### TASK DESCRIPTION
If a picture appears in the records below, drop it, and reproduce everything else exactly.

### MATERIAL FOR THE TASK
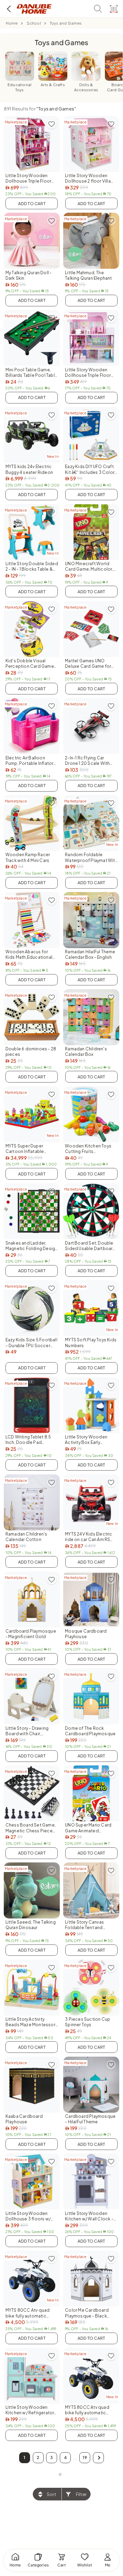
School (34, 23)
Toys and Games (66, 23)
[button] (98, 2458)
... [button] (75, 2457)
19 (85, 2457)
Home (12, 23)
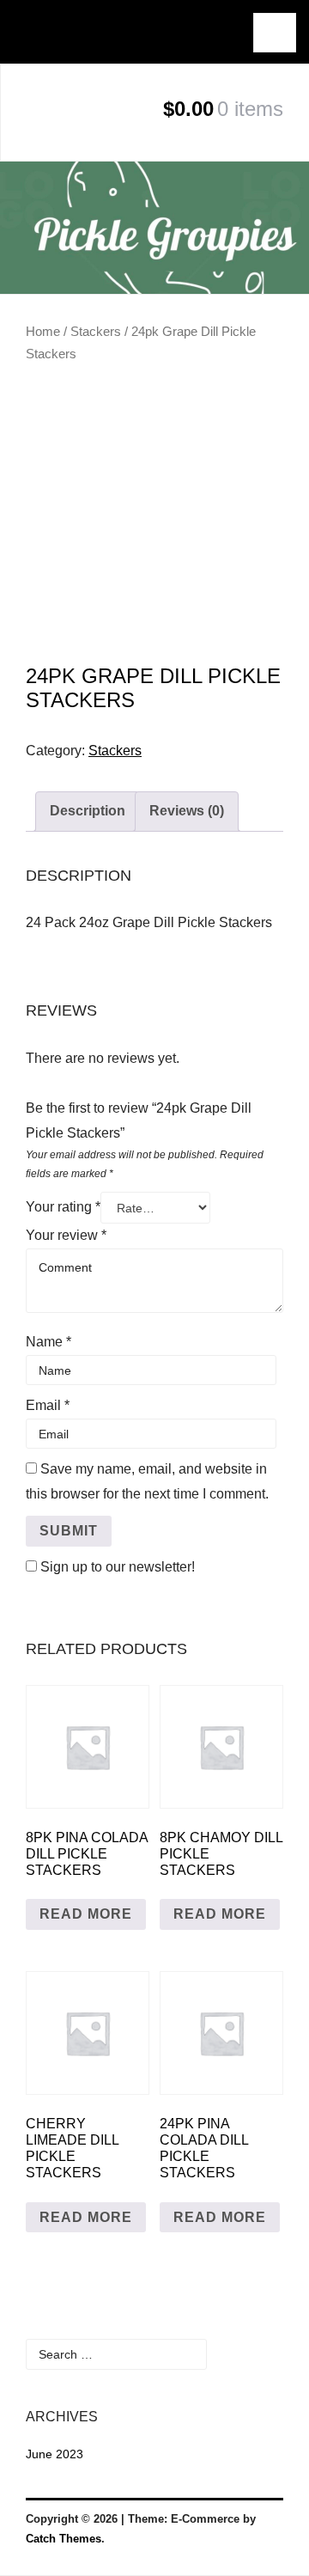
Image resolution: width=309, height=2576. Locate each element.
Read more (85, 1914)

### FINAL ANSWER
School (34, 23)
Toys and Games (66, 23)
[button] (98, 2458)
... [button] (75, 2457)
19 (85, 2457)
Home (12, 23)
Image resolution: width=309, height=2576. Locate each element.
Read more (85, 1914)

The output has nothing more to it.